I don’t like it because it needs to be waxed, and almost all of the floor cleaners you buy at the grocery store don’t work with wax. Swiffer doesn’t, for example. The spray cleaners I use on bathroom fixtures eat the wax away, so I always have pockmarks on the floors in the bathrooms. Also, re-waxing is a pain in the ass.
I disagree. We have a tiled floor in our kitchen, and I love the feel of it underfoot. We put in an electric underfloor heating system, which was far less expensive than I thought it would be. I love standing in there in slippers or bare feet, and my daughter loves just lounging on the warm floor.

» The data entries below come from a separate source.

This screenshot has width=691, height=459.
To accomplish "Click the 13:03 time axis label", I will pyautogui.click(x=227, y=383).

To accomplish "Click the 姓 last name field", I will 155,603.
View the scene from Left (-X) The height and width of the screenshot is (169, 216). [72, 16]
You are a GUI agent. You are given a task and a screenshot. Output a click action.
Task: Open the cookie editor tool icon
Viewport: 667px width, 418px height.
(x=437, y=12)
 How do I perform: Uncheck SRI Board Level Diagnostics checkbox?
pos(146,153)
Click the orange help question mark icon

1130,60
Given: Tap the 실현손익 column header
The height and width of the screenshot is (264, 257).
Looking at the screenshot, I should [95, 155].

We went for porcelain stone-effect tiles. They are very hard and tough, so they shouldn’t chip or crack (unless perhaps we drop a full cast-iron crockpot or something, which would probably trash any floor) and they have a lightly textured finish so they’re not slippery.

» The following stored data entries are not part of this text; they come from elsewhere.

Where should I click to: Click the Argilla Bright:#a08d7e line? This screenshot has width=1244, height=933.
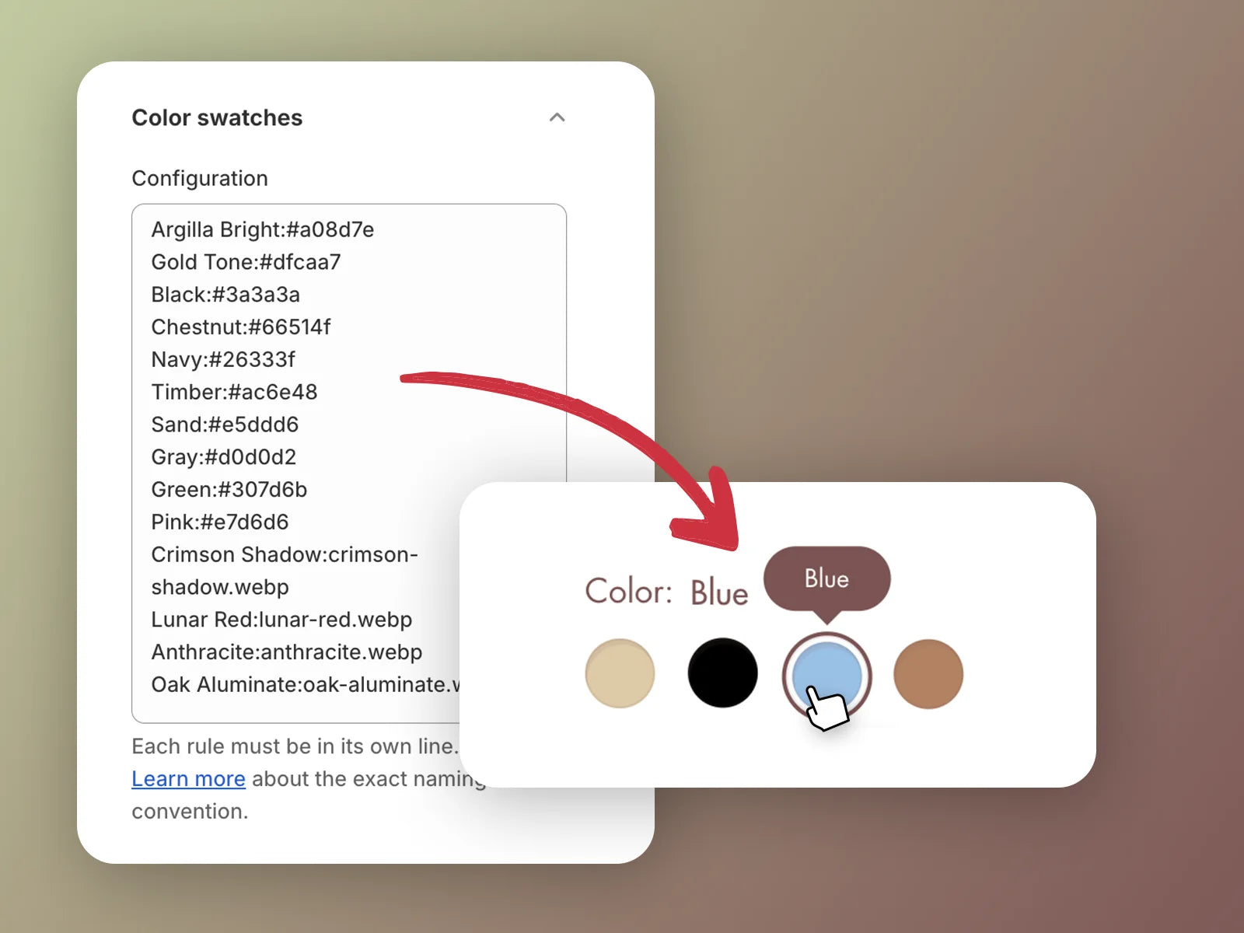[x=263, y=229]
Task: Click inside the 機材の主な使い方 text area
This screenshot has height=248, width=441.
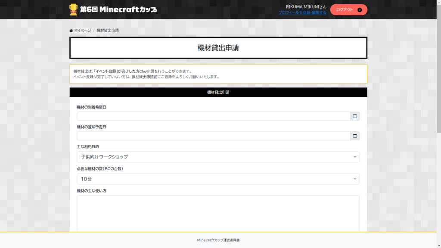Action: pyautogui.click(x=218, y=213)
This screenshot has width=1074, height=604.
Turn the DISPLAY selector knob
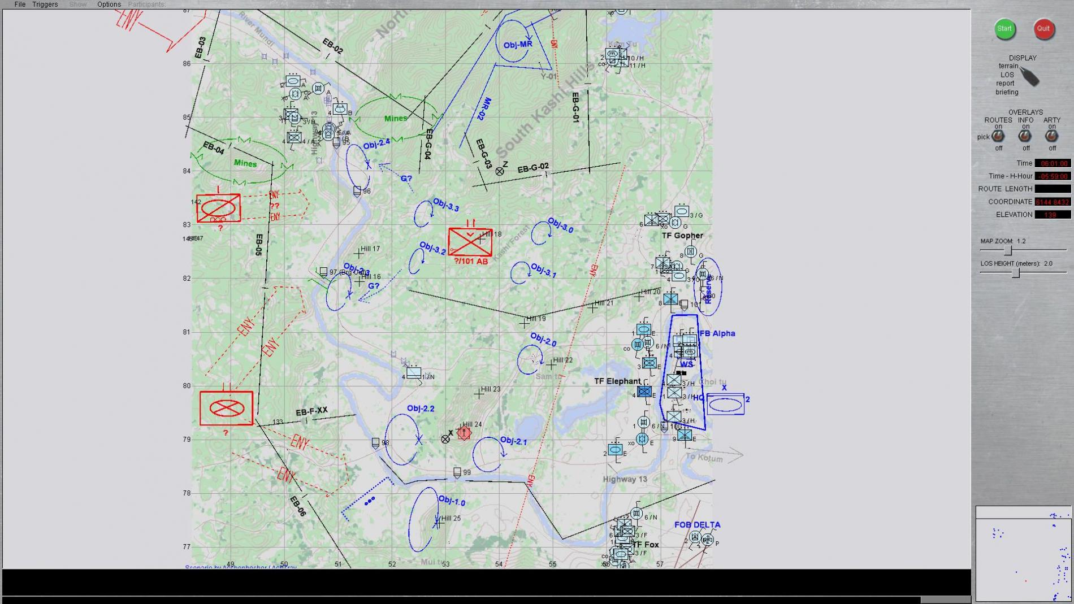(1030, 77)
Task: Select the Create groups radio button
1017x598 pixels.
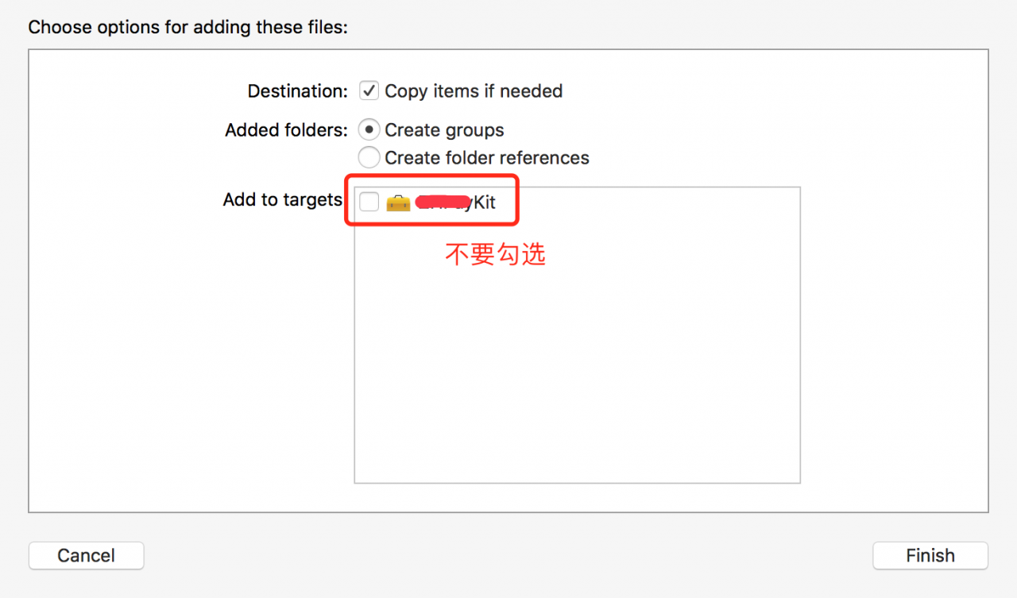Action: coord(369,129)
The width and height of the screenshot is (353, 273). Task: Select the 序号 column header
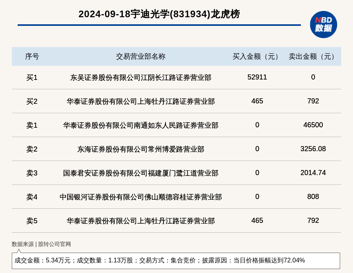coord(32,56)
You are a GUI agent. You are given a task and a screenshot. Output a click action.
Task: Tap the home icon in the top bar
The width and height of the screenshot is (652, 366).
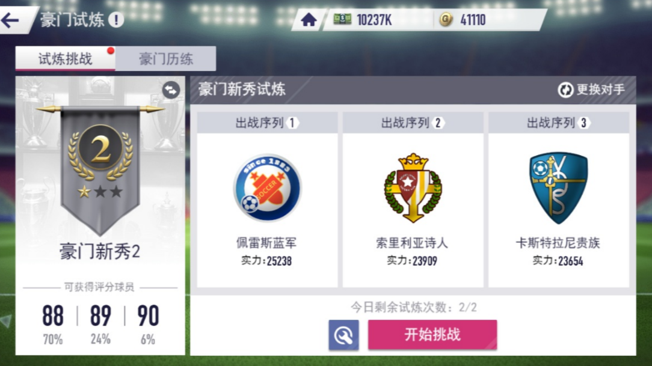(309, 19)
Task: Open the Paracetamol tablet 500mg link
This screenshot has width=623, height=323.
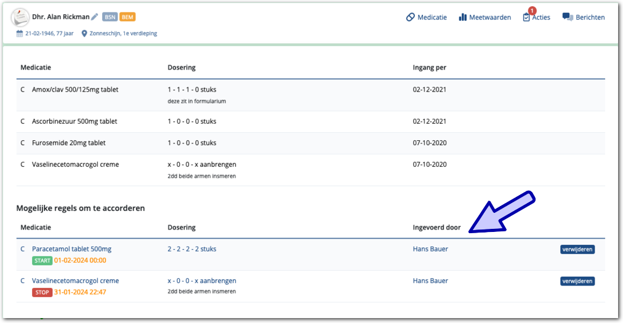Action: [x=71, y=249]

It’s easy to clean, too. We’ve had the floor down for about three years and the only thing I’d say is that the grout is a shade or two darker than it originally was. It doesn’t look “dirty”, though, just darker, and it certainly doesn’t bother me. The tiles are quite big so there isn’t that much grout there anyway.
Edit… aaaand I just realised this thread is a spam zombie.
We have sealed terracota-looking concrete tile in our kitchen now, and I vastly prefer it to other floor coverings (wood, ceramic tile) we’ve had in the past.